Can you rewrite all the data below as a Markdown table with the columns "Row" and "Text", one numbered row per line, leaving out blank lines?
::::::::
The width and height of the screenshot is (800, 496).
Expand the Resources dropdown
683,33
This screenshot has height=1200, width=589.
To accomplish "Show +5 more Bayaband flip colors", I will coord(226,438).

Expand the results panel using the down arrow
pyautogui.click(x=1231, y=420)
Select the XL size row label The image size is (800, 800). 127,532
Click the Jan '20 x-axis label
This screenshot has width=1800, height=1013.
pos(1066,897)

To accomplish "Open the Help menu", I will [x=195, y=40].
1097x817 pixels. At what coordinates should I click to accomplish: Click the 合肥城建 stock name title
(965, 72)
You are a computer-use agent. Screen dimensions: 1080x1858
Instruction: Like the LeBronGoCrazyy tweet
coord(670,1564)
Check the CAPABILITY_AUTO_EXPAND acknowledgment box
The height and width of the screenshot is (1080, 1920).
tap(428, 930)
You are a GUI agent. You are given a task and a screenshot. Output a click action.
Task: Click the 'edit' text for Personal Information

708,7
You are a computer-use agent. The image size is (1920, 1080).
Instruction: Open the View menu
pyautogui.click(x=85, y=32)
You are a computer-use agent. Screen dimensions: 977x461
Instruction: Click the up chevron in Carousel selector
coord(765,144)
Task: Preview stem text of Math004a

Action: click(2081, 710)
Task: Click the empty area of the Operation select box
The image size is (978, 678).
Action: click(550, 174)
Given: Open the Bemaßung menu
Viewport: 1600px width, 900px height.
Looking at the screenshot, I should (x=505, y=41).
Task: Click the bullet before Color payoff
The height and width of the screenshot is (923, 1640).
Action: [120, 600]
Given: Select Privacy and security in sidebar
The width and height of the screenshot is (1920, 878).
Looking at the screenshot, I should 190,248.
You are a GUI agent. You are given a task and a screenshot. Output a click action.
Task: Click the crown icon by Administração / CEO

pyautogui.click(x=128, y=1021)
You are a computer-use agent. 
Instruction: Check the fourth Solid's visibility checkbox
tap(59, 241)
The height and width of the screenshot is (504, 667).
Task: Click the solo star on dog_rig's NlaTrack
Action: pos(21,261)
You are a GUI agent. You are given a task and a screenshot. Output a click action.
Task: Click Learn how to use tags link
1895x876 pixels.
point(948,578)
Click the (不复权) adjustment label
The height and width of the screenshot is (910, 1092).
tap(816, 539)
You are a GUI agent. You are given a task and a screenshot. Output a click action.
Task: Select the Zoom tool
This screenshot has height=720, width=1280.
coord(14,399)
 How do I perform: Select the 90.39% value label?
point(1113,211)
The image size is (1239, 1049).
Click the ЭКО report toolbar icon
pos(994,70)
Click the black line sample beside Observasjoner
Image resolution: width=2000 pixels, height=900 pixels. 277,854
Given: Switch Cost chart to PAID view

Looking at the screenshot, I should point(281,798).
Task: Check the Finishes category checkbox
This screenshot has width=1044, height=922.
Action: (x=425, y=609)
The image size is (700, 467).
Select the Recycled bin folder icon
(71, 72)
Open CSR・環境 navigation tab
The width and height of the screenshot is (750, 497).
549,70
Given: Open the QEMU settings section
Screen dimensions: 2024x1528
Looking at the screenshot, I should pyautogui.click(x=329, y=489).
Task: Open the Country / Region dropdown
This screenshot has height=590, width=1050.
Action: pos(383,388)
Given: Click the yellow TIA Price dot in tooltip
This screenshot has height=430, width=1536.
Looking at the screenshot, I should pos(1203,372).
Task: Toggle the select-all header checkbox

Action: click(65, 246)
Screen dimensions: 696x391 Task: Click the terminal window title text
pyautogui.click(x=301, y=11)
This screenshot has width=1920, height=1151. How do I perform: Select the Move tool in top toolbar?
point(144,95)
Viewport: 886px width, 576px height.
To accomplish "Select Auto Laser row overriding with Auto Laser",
::::::::
**EXERCISE OUTPUT**
| Row | Text |
|---|---|
| 1 | The width and height of the screenshot is (800, 496). |
| 2 | Expand the Resources dropdown |
| 3 | 683,33 |
| 4 | This screenshot has height=1200, width=589. |
| 5 | To accomplish "Show +5 more Bayaband flip colors", I will coord(226,438). |
| 6 | Expand the results panel using the down arrow |
| 7 | pyautogui.click(x=1231, y=420) |
| 8 | Select the XL size row label The image size is (800, 800). 127,532 |
| 9 | Click the Jan '20 x-axis label |
| 10 | This screenshot has width=1800, height=1013. |
| 11 | pos(1066,897) |
| 12 | To accomplish "Open the Help menu", I will [x=195, y=40]. |
| 13 | 1097x817 pixels. At what coordinates should I click to accomplish: Click the 合肥城建 stock name title |
| 14 | (965, 72) |
| 15 | You are a computer-use agent. Screen dimensions: 1080x1858 |
| 16 | Instruction: Like the LeBronGoCrazyy tweet |
| 17 | coord(670,1564) |
| 18 | Check the CAPABILITY_AUTO_EXPAND acknowledgment box |
| 19 | The height and width of the screenshot is (1080, 1920). |
| 20 | tap(428, 930) |
| 21 | You are a GUI agent. You are given a task and a screenshot. Output a click action. |
| 22 | Task: Click the 'edit' text for Personal Information |
| 23 | 708,7 |
| 24 | You are a computer-use agent. The image size is (1920, 1080). |
| 25 | Instruction: Open the View menu |
| 26 | pyautogui.click(x=85, y=32) |
| 27 | You are a computer-use agent. Screen dimensions: 977x461 |
| 28 | Instruction: Click the up chevron in Carousel selector |
| 29 | coord(765,144) |
| 30 | Task: Preview stem text of Math004a |
| 31 | Action: click(2081, 710) |
| 32 | Task: Click the empty area of the Operation select box |
| 33 | The image size is (978, 678). |
| 34 | Action: click(550, 174) |
| 35 | Given: Open the Bemaßung menu |
| 36 | Viewport: 1600px width, 900px height. |
| 37 | Looking at the screenshot, I should (x=505, y=41). |
| 38 | Task: Click the bullet before Color payoff |
| 39 | The height and width of the screenshot is (923, 1640). |
| 40 | Action: [120, 600] |
| 41 | Given: Select Privacy and security in sidebar |
| 42 | The width and height of the screenshot is (1920, 878). |
| 43 | Looking at the screenshot, I should 190,248. |
| 44 | You are a GUI agent. You are given a task and a screenshot. Output a click action. |
| 45 | Task: Click the crown icon by Administração / CEO |
| 46 | pyautogui.click(x=128, y=1021) |
| 47 | You are a computer-use agent.  |
| 48 | Instruction: Check the fourth Solid's visibility checkbox |
| 49 | tap(59, 241) |
| 50 | The height and width of the screenshot is (504, 667). |
| 51 | Task: Click the solo star on dog_rig's NlaTrack |
| 52 | Action: pos(21,261) |
| 53 | You are a GUI agent. You are given a task and a screenshot. Output a click action. |
| 54 | Task: Click Learn how to use tags link |
| 55 | 1895x876 pixels. |
| 56 | point(948,578) |
| 57 | Click the (不复权) adjustment label |
| 58 | The height and width of the screenshot is (910, 1092). |
| 59 | tap(816, 539) |
| 60 | You are a GUI agent. You are given a task and a screenshot. Output a click action. |
| 61 | Task: Select the Zoom tool |
| 62 | This screenshot has height=720, width=1280. |
| 63 | coord(14,399) |
| 64 |  How do I perform: Select the 90.39% value label? |
| 65 | point(1113,211) |
| 66 | The image size is (1239, 1049). |
| 67 | Click the ЭКО report toolbar icon |
| 68 | pos(994,70) |
| 69 | Click the black line sample beside Observasjoner |
| 70 | Image resolution: width=2000 pixels, height=900 pixels. 277,854 |
| 71 | Given: Switch Cost chart to PAID view |
| 72 | Looking at the screenshot, I should point(281,798). |
| 73 | Task: Check the Finishes category checkbox |
| 74 | This screenshot has width=1044, height=922. |
| 75 | Action: (x=425, y=609) |
| 76 | The image size is (700, 467). |
| 77 | Select the Recycled bin folder icon |
| 78 | (71, 72) |
| 79 | Open CSR・環境 navigation tab |
| 80 | The width and height of the screenshot is (750, 497). |
| 81 | 549,70 |
| 82 | Given: Open the QEMU settings section |
| 83 | Screen dimensions: 2024x1528 |
| 84 | Looking at the screenshot, I should pyautogui.click(x=329, y=489). |
| 85 | Task: Open the Country / Region dropdown |
| 86 | This screenshot has height=590, width=1050. |
| 87 | Action: pos(383,388) |
| 88 | Given: Click the yellow TIA Price dot in tooltip |
| 89 | This screenshot has height=430, width=1536. |
| 90 | Looking at the screenshot, I should pos(1203,372). |
| 91 | Task: Toggle the select-all header checkbox |
| 92 | Action: click(65, 246) |
| 93 | Screen dimensions: 696x391 Task: Click the terminal window title text |
| 94 | pyautogui.click(x=301, y=11) |
| 95 | This screenshot has width=1920, height=1151. How do I perform: Select the Move tool in top toolbar? |
| 96 | point(144,95) |
| 97 | Viewport: 886px width, 576px height. |
| 98 | To accomplish "Select Auto Laser row overriding with Auto Laser", |